* SELECTED EXTRACT
---+---

Wilford F. Hall, the man after which the Air Force's flagship hospital would be named entered this world on Aug 12, 1904 in Mt. Vernon, Illinois. Born to a family of military physicians his life's course seemed already set from the beginning. His father, Dr. Andy Hall was U.S. Army Medical Corps surgeon during the Spanish-American War and in the Philippine Insurrection of 1899-1900. His brothers Marshall and Andy Jr., followed their father into medicine, and in 1922, young Wilford began pre-medicine studies at the University of Illinois. He graduated from Washington University School of Medicine in St. Louis in 1928 and was given a commission in the Army Medical Corps as a first lieutenant.
He served in various posts around the country until arriving at Schofield Barracks in Hawaii where he met and in 1934 married his wife Marian Hallett Hutchinson. Mrs. Hall remembers her husband in those early years fondly, "He just had a marvelous personality, he really did, and everybody just loved him. And he wasn't afraid to work, I'll tell you that! He worked very long hours, and he loved his work. When I met him he was stationed at Scholfield Barracks - I spent the winter in Honolulu - where he was not only doing ear, nose and throat work, but also doing all of the obstetrics. He was a very busy man, for sure."

---+---

* GIVEN INFORMATION
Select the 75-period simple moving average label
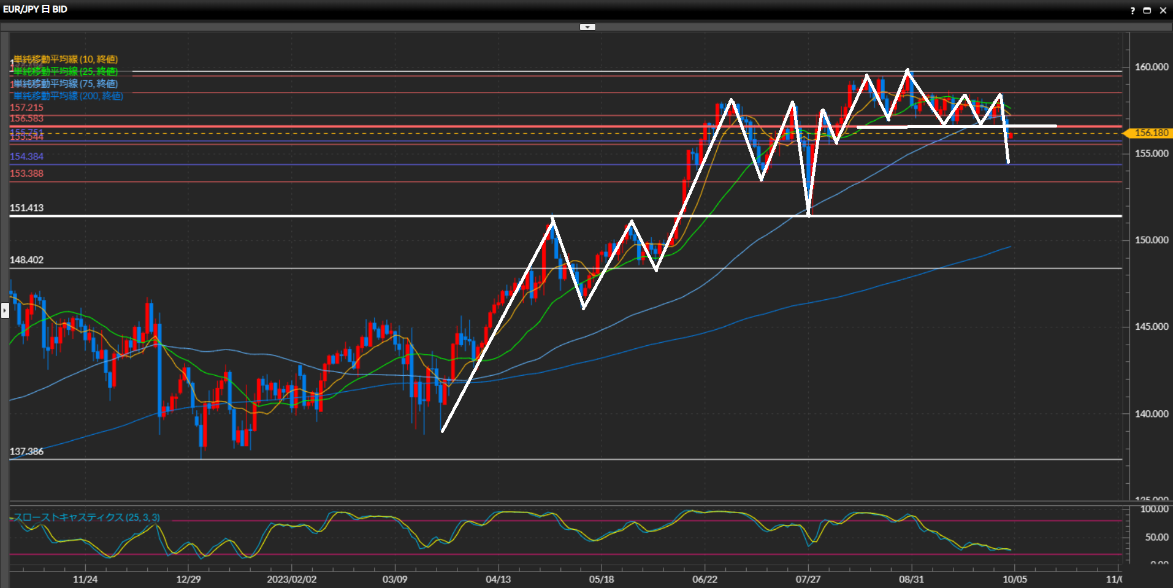The image size is (1173, 588). (x=66, y=84)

---+---

* WHAT TO DO
Answer these questions from the passage on Wilford F. Hall:
1. From which medical school did Hall graduate, and in what year?
2. In what year did he marry Marian Hallett Hutchinson?
3. According to his wife, what work besides ear, nose and throat work was he doing while stationed in Hawaii?

* COMPLETED EXERCISE
1. Washington University School of Medicine in St. Louis, in 1928.
2. 1934.
3. All of the obstetrics.